Saturday’s second annual Out of the Darkness walk against suicide Saturday in Island Park was an event of mourning and celebration.
About 400 people — twice the number of last year’s walk — gathered to remember those lost to suicide and to raise funds for the American Foundation for Suicide Prevention.
Organizer Theresa Papon was moved by the number of people who came and by the amount of money they raised — $10,000 — that will go to the American Foundation for Suicide Prevention.
“This is more wonderful than I expected,” Papon said.
People came from as far away as Kansas City for the event. One couple who just moved to Winfield came from Northern Ireland.
The suicide rate in Kansas was 18.1 deaths per 100,000 residents in 2018, and youth suicide increased significantly between 2016 and 2017. So far in 2019, Cowley County has seen a big rise in youths taking their owns lives.

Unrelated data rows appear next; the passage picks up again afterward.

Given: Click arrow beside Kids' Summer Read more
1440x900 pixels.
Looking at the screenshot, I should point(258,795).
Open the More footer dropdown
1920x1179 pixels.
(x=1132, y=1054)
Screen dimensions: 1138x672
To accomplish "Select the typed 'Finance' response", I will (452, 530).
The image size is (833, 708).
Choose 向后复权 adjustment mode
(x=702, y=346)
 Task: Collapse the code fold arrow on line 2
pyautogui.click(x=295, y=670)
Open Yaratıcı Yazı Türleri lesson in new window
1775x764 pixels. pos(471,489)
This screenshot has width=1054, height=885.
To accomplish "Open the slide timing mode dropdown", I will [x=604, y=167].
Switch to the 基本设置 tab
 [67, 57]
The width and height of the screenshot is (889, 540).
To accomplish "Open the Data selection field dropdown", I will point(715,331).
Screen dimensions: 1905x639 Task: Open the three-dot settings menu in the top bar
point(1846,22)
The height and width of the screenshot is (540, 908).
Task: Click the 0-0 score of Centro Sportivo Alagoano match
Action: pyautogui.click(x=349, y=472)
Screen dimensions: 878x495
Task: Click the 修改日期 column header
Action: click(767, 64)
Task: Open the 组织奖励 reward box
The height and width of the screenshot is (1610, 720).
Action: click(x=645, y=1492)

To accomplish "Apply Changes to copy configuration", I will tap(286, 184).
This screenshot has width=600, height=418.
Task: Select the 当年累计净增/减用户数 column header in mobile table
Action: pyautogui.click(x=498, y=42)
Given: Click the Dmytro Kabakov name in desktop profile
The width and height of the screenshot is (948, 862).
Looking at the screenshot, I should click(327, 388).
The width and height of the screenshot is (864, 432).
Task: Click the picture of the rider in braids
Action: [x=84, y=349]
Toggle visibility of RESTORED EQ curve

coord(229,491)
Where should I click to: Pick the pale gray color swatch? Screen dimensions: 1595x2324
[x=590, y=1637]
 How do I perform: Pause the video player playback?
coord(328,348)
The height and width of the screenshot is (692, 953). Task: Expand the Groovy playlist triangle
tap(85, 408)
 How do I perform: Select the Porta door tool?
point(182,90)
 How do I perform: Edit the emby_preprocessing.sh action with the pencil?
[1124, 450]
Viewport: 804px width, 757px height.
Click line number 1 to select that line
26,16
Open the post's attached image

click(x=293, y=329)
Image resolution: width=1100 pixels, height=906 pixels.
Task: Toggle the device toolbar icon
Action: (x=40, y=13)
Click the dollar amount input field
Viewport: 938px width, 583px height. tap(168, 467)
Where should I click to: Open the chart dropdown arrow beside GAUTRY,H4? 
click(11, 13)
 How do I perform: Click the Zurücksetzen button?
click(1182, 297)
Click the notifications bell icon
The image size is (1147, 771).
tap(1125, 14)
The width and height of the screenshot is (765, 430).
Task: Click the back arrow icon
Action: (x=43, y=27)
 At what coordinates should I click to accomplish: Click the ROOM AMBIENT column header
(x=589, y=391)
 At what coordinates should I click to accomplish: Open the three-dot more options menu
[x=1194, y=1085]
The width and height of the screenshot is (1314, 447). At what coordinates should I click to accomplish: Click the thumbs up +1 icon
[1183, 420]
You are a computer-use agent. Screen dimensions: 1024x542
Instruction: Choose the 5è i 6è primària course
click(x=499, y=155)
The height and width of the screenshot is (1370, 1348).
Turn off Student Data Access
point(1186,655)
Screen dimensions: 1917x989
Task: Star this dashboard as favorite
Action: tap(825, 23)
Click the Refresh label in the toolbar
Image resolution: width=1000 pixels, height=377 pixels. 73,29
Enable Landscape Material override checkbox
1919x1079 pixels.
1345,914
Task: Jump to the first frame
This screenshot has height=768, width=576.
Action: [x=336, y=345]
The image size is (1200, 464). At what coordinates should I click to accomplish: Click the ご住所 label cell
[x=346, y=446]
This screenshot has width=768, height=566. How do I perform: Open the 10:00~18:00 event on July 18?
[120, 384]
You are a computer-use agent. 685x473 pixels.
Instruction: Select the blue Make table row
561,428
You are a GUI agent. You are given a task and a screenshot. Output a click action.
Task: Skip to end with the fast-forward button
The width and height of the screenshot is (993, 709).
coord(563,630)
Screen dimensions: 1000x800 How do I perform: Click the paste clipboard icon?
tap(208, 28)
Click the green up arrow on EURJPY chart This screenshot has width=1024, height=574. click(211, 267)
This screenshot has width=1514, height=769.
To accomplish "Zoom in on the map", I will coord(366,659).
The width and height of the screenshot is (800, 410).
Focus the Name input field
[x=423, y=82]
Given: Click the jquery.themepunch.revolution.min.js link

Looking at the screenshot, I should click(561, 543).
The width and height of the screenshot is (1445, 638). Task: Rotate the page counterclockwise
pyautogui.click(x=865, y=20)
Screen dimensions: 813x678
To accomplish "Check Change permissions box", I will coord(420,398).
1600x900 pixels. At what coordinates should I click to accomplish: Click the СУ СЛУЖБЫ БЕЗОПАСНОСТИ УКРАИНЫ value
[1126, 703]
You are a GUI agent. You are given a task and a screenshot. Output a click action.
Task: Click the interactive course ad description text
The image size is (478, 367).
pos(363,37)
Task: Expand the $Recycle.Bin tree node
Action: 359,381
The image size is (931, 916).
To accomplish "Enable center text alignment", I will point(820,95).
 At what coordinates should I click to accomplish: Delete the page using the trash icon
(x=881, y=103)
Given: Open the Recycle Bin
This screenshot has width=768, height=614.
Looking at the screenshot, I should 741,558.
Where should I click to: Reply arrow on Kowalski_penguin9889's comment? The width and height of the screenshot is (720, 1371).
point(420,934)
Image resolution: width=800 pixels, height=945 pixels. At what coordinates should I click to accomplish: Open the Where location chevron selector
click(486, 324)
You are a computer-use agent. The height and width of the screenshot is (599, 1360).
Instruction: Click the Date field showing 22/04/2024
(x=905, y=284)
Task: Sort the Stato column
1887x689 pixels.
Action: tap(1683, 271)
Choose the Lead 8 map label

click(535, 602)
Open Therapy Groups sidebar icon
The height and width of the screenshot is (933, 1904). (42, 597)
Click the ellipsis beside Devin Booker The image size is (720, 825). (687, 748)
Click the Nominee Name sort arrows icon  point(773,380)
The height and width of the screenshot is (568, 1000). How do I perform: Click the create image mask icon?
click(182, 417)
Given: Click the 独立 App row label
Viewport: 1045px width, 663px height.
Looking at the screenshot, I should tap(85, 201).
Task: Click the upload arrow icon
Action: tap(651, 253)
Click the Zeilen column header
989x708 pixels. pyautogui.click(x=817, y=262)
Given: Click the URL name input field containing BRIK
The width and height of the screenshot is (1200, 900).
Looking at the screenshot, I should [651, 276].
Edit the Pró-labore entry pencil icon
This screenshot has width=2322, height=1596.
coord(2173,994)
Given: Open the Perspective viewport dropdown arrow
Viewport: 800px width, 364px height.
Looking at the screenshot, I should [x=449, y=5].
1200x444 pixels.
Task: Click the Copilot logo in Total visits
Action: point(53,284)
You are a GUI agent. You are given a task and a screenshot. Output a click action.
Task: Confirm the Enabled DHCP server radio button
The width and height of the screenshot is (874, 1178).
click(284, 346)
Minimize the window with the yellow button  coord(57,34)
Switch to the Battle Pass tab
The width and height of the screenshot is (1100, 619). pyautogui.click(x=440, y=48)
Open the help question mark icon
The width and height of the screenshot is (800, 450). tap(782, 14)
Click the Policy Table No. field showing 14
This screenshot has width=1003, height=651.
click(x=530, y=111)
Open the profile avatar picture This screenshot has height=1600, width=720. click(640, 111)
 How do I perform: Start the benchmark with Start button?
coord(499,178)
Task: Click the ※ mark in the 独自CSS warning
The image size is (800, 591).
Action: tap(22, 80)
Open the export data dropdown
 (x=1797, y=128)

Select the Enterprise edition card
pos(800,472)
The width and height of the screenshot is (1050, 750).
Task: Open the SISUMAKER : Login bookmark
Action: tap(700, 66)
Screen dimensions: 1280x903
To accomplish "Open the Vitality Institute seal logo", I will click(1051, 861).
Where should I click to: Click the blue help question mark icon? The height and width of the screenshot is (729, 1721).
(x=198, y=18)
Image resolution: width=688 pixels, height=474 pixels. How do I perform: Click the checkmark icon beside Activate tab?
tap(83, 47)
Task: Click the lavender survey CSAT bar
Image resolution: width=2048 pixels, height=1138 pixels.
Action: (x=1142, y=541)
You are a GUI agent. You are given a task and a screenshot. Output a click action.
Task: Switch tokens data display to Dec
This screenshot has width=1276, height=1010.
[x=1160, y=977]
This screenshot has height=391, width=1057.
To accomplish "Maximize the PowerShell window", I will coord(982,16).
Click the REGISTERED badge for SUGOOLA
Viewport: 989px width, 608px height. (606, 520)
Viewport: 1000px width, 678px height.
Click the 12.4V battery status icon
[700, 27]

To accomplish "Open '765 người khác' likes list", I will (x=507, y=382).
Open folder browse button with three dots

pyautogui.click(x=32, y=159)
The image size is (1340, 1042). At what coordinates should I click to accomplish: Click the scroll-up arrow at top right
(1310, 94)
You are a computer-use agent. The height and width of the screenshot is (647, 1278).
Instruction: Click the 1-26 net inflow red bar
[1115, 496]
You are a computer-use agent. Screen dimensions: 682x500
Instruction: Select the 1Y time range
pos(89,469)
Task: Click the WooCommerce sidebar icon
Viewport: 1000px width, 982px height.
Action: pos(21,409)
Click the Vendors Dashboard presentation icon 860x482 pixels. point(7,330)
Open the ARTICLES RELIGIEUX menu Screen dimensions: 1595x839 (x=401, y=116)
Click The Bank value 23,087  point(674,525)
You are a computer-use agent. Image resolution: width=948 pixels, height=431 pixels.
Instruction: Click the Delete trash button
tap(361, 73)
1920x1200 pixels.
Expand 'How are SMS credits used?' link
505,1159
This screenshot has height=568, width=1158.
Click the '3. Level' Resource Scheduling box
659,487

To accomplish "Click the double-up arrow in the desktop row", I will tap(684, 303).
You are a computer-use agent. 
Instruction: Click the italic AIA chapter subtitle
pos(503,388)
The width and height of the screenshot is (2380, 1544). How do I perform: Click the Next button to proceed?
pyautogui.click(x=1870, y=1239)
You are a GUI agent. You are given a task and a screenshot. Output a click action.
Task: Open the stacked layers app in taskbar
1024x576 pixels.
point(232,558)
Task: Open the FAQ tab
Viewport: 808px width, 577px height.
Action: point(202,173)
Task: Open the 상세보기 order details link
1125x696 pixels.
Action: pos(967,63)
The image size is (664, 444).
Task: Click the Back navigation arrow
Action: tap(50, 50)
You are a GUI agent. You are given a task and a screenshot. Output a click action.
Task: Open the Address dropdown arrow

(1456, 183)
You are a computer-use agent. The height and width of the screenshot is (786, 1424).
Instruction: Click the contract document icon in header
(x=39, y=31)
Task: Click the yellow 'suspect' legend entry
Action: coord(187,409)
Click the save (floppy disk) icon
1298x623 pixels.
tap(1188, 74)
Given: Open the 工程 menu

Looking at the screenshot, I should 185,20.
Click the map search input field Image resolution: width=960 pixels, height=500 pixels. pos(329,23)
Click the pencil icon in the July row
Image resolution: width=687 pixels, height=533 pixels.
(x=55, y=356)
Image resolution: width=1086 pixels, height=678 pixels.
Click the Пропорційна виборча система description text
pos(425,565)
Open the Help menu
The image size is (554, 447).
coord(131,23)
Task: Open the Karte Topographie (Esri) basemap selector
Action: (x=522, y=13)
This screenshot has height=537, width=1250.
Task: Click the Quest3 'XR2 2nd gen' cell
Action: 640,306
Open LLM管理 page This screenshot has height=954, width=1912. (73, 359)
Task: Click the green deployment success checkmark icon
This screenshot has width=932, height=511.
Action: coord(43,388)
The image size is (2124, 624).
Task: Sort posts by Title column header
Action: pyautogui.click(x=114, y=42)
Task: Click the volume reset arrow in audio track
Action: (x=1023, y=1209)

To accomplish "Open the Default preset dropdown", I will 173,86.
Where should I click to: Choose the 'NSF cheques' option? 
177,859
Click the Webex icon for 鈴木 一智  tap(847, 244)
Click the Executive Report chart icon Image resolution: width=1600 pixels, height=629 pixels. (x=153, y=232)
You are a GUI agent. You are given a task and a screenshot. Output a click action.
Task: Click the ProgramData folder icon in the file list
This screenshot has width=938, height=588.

At the event, people came early to listen to music, visit with friends, check out the tables of organizations on hand to offer support services. They wrote up notes to hang on a remembrance tree for suicide victims. Sometimes they cried and were comforted by friends or family.
From a table of beads of many colors, they chose beads to wear that explained their status: white for loss of a child, red for loss of a spouse or partner, gold for loss of a parent, orange for loss of a sibling, purple for loss of a relative or friend, silver for loss of a first responder or military, green for a personal struggle or attempt, teal for supporting someone who is fragile, and blue for supporting suicide prevention.
At the Grace Episcopal Church Pride flag, many people, including many pre-teens, wrote prayers and notes to hang on the flag. The flag was unfurled in church on Sunday and the prayers offered in the service.
The walkers, carriages, strollers and dogs stretched a third of the length of the road around the park, together in their desire to help everyone walk into the light.